TASK GOAL: Could you retype only the lines from the one containing "The height and" through the final line of the entries, both included, skipping any images?

___ SOURCE DATA

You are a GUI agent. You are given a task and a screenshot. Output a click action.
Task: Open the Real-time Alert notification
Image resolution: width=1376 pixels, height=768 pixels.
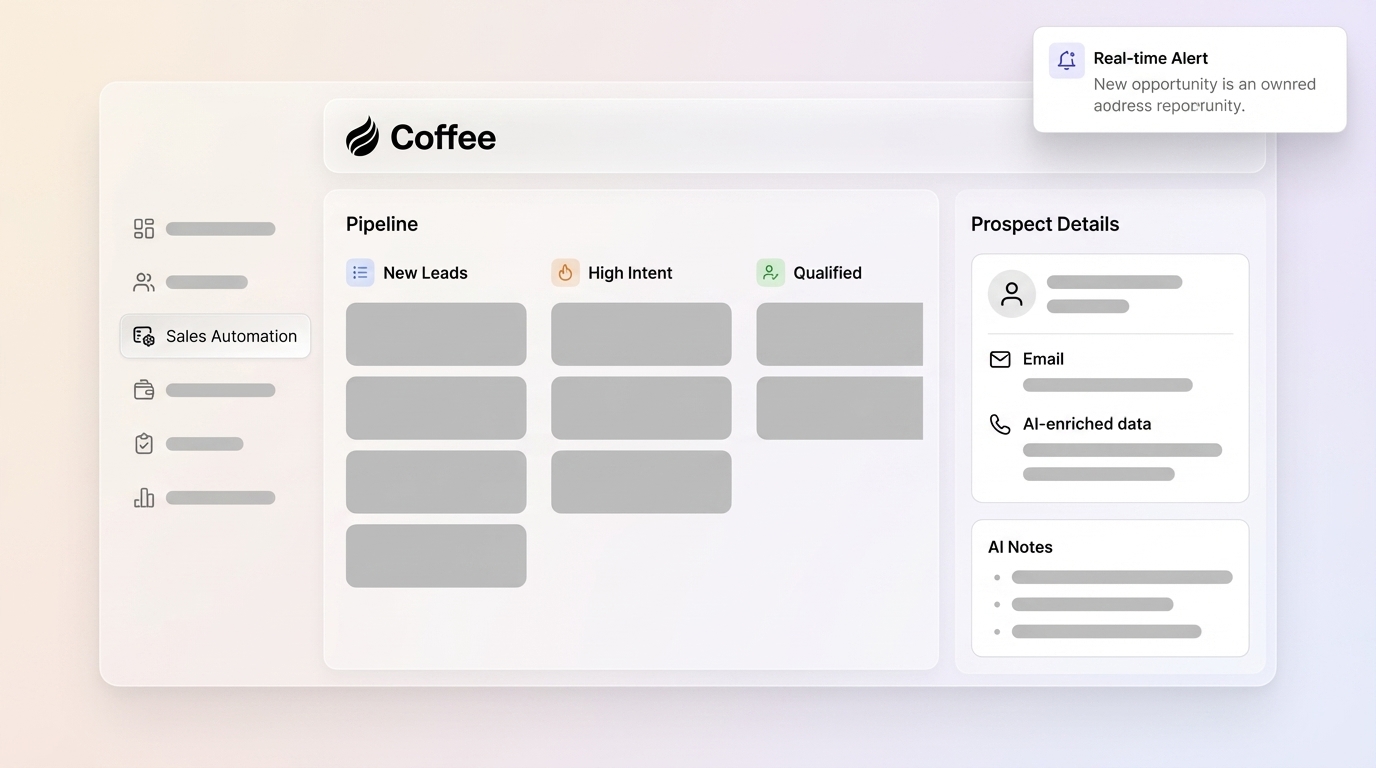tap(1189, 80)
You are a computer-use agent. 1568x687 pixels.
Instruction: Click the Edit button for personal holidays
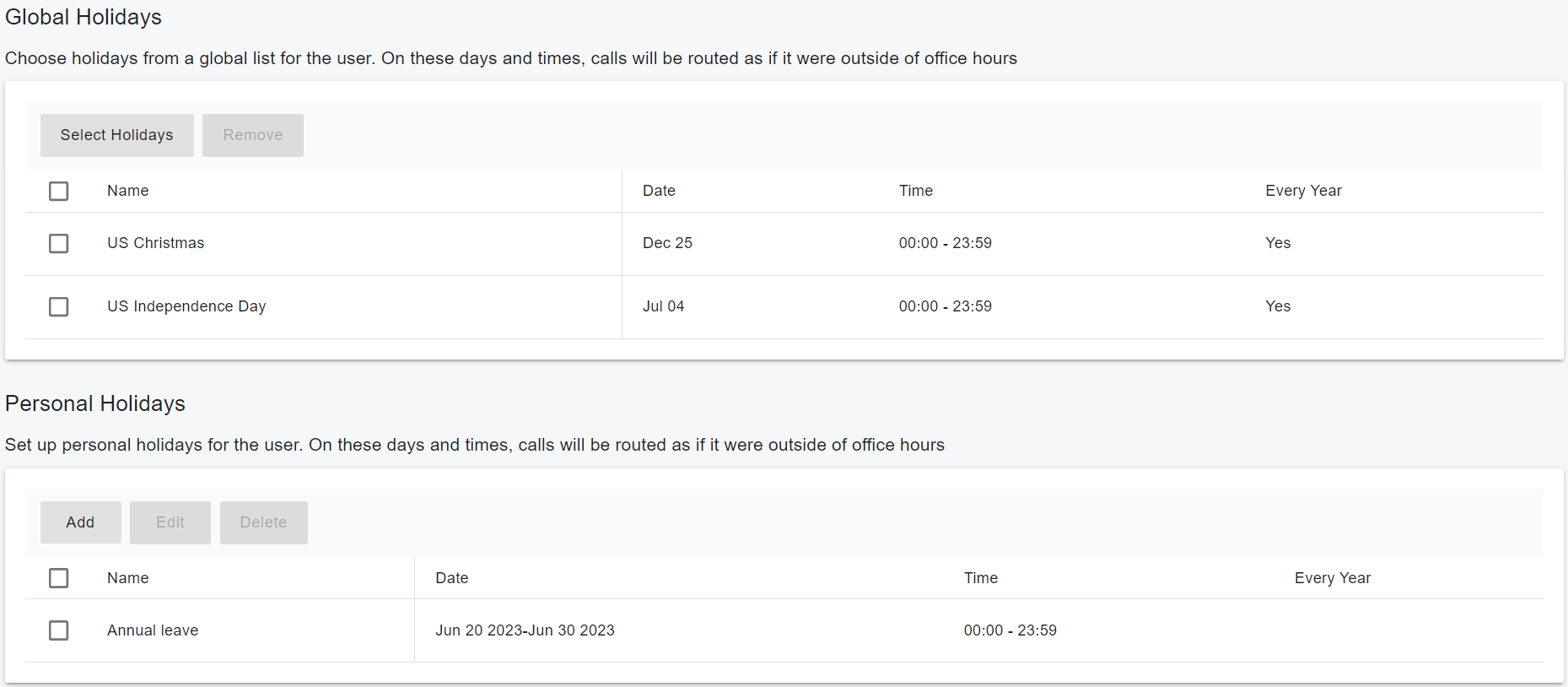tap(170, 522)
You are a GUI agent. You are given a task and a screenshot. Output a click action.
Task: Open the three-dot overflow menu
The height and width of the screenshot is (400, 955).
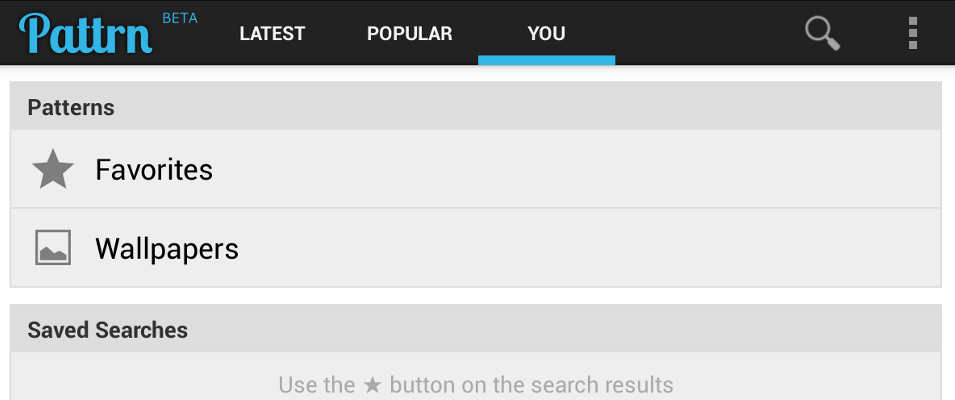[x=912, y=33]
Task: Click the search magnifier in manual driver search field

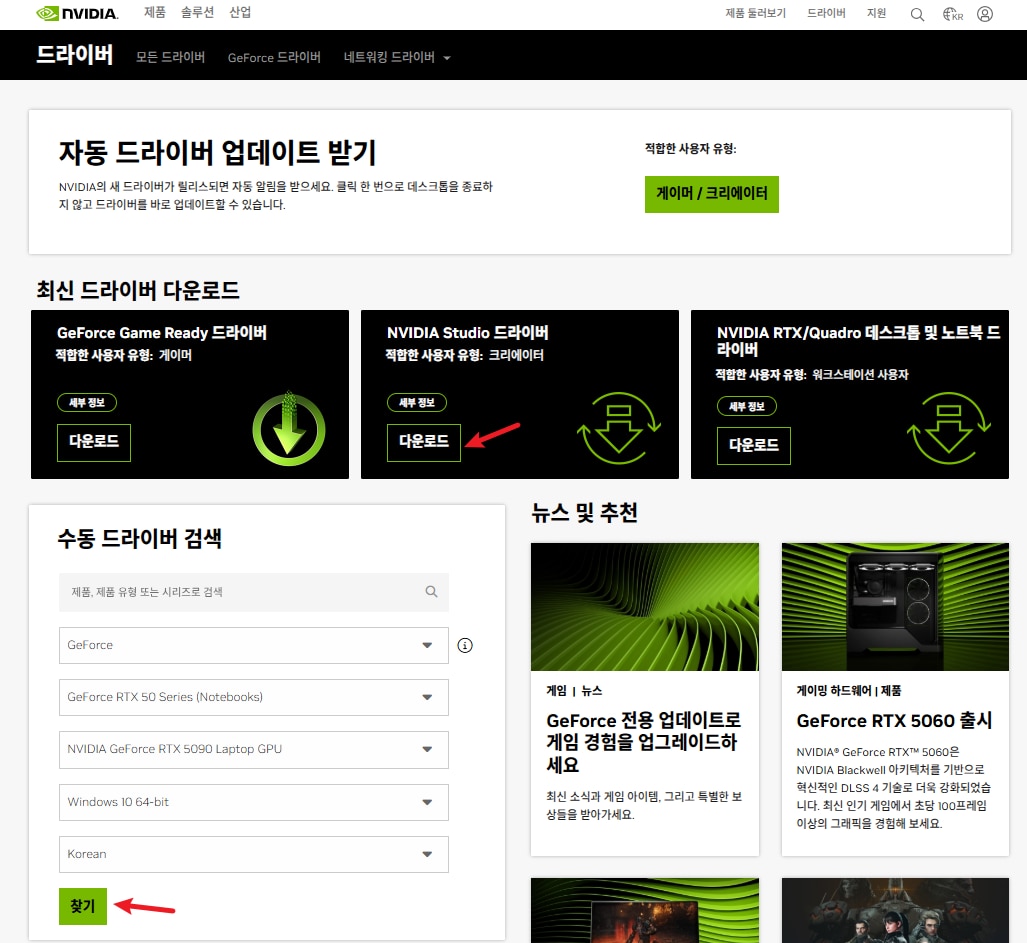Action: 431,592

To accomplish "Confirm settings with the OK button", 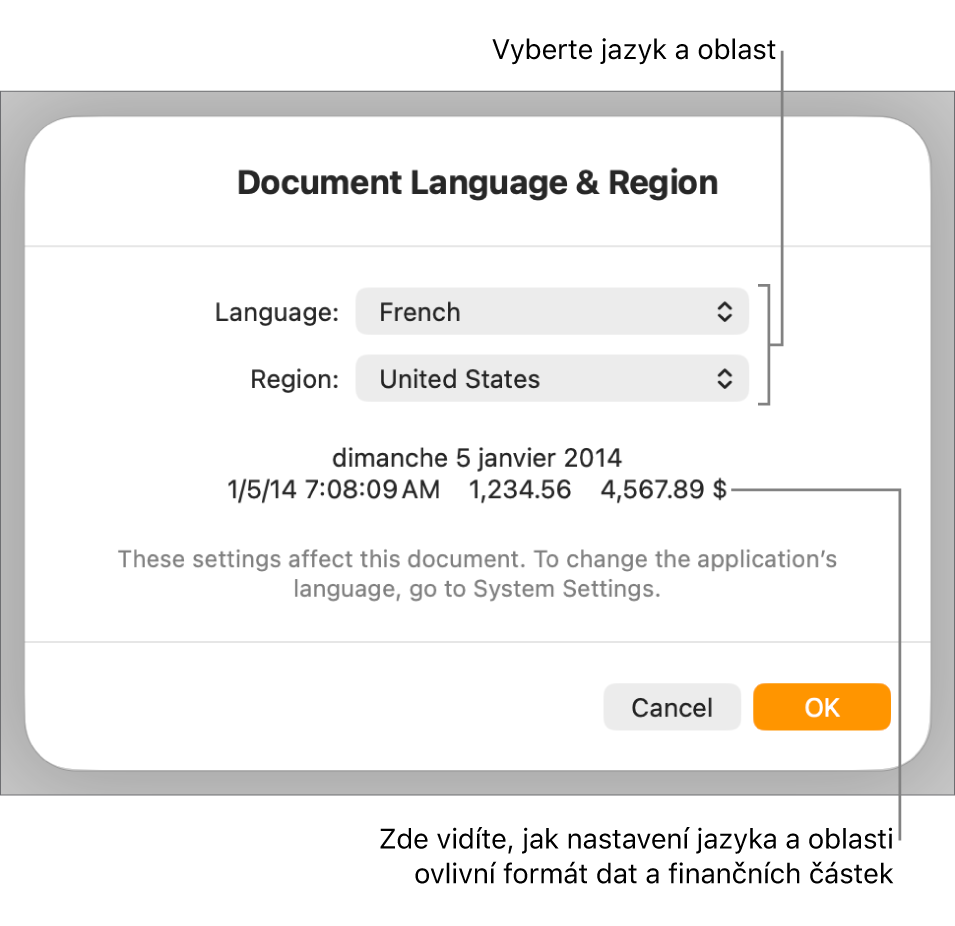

______

OUTPUT OF THE EXERCISE:
The height and width of the screenshot is (400, 955).
[x=912, y=33]
Task: Click the search magnifier in manual driver search field

Action: 431,592

To accomplish "Confirm settings with the OK button", 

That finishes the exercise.